Monday, January 31, 2011

Horror Gallery of Corporate

Deep in the dungeons of the corporation, some of the most cruel and horrific tortures are inflicted on those that voluntarily accept them. These are nightmares that attack me during my deepest REM sleep. I hesitated to put them out in the open, but here they are. These will be a rolling list that will get more added, but hopefully not that many. Here are the first six:

Death by Ping-Pong email

This horrific procedure is based on the fact that each short, seldom self-contained email drains the energy of the responder. It slowly bleeds away the individual involved in the conversation and warps time. Each three second email consumes about 15-20 minutes of preparation. After five iterations the procedure starts to approach lethal consequences because it slowly erodes hope that anything can be accomplished at all.

Suffocation by back-to-back meetings

Many of us have experienced this. Back to back meetings drain the oxygen around any real work and thinking. It is only lethal in instances where it is also accompanied by starvation, but the risk of permanent brain damage is very high.

The DOS attack

This is a particularly cruel practice that is applied usually to those on solitary confinement. Consists in taking away your resources to do the things you are supposed to do by introducing a resource hog that eats up any trace of surplus resources. Manifestations of this type of attack can be the "Quick question" every 30 minutes, or variations of the Ping-Pong email and the Back-to-Back meeting.

Traction torture

This is a widely utilized technique when achieve resignation or ruining someone's career is an objective. Consists in having the condemned individual report to two different bosses with different agendas. The two bosses eventually end up pulling apart the individual until it is impossible to meet objectives or put his/her body parts together.

The Trojan Tool

This is a technique that is practiced by top executives that are masters in the art of deception. It consists of making mandatory the use of cumbersome tools of questionable value. It is particularly deceptive because it is usually disguised as something useful and as a time-saving tool.

The Suicide Bomber VP

These are a common threat, but they are very hard to spot. It consists in committing to unattainable goals, some times self-proposed as means of gaining visibility in the corporation, bonuses, or just showing off. Then it is just a matter of time. It takes between 2 or 3 Quarters to build enough pressure to detonate, however it becomes very hot around the SBVP; so hot that it is unbearable. At this point it can be more easily detected but usually very few people point it out. Once it detonates, it takes the whole department with it.


Friday, January 21, 2011

Working ourselves out of a job...

This is probably going to give away my age, if I haven't already.

When I started working in the Telecom industry, everything was shiny and new and the future was so bright that we wore our RayBan Wayfarers at night.

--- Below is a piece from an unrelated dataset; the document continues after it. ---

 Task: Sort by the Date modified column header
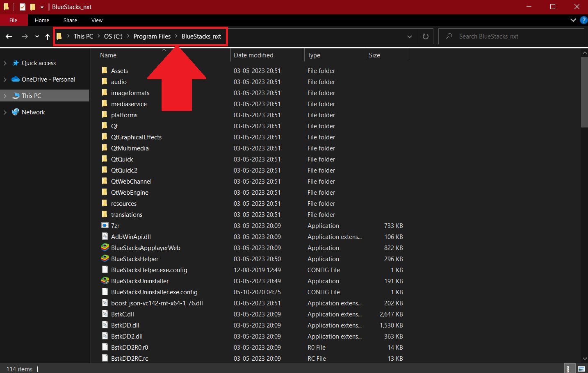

With great power, great responsibility came with it, in many cases and particularly with my engagement in developing markets, our work was somewhat heroic, deploying life-changing technologies and greatly impacting the quality of lives of the population at large. From enabling businesses to the levels of first-world countries, putting internet under the fingertips of the kids attending schools accessible only by dirt roads, to the birth of the mobile information society and the freemium long distance services.

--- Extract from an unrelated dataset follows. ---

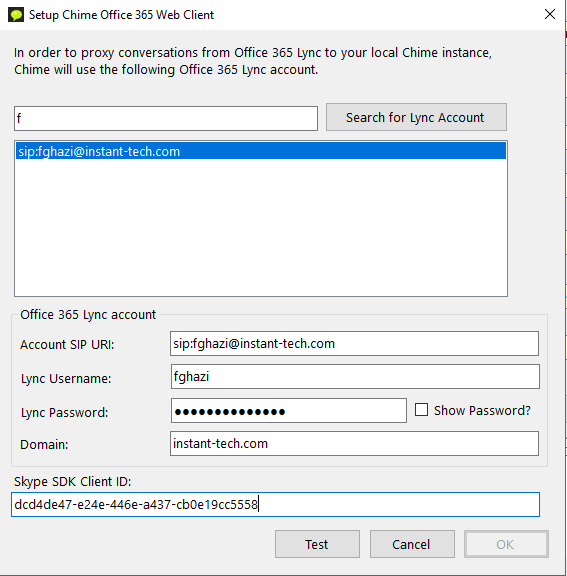This screenshot has height=576, width=567.
Task: Click the Setup Chime Office 365 Web Client title
Action: (122, 15)
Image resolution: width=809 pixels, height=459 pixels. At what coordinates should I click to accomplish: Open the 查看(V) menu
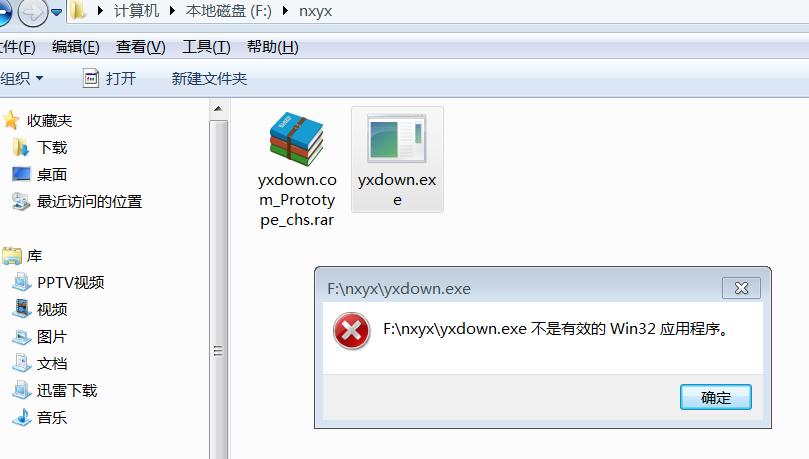(x=141, y=47)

While we did this, my colleagues and I were in privileged positions, calling a developed country our residence and working for staple-name corporations. We were the only ones that could do this job.

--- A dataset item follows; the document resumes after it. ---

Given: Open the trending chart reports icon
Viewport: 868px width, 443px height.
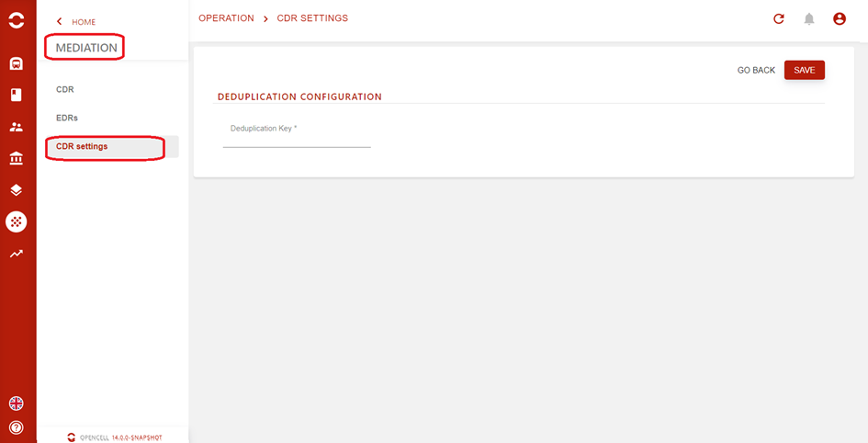Looking at the screenshot, I should pyautogui.click(x=16, y=254).
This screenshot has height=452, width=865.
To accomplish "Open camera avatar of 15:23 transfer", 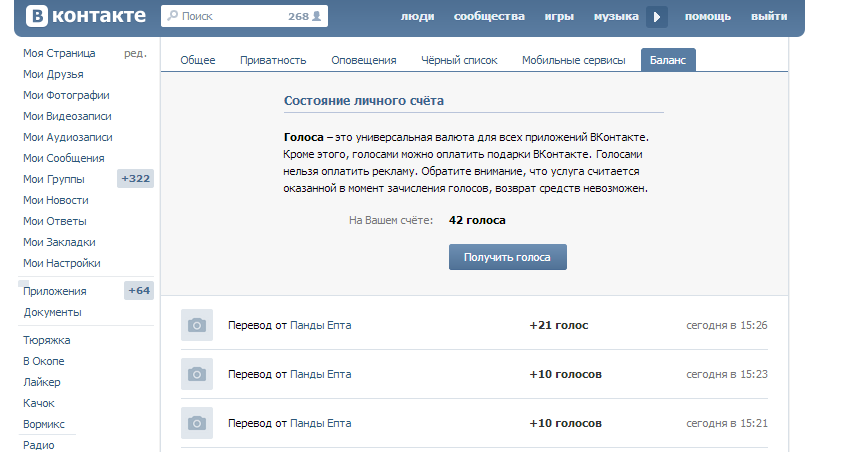I will click(197, 374).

As the transfer of these technologies further advanced, we saw the world shrink and flatten and our colleagues on the other side of the wire get more empowered. The result now is that in many of the more mature technologies, the ones doing the work we used to do are no longer our neighbors.

When we foresaw these changes, we recognized them as a shift in paradigm and to a certain point, we succeeded in achieving these but somehow in the process, we might have worked ourselves of a job....


Monday, January 10, 2011

Time to grow up, dude...

Corporations many times are compared with real people. They are born, they die, can be sued, they pay taxes, etc. Free speech is a debate. Many of them evolve a quite identifiable persona.

Pretty much as people, we expect them to grow in all aspects and live a full life. That's what this entry is about. Social Responsibility. Very much like a guy who just steps into the picture to take care of some issue, we are OK with new and -specially- small corporations to be focused on task.

They have one thing to do, they do it well and they do nothing else.

Now, once they grow bigger and older, we start to look at them in a different light. We expect them to do all sorts of things. Give back to the community, create jobs, pay well and play nice. Just like we do with older guys. They have been around here, we expect them to pitch in somehow, be nice, don't just talk about the $%^& work, even party a bit and have a beer with us. If they don't, we call them a "Jerk" or in the best case, we declare that they "lack social skills".

So, aren't our Corporation's Social Responsibility expectations just another way of humanizing them?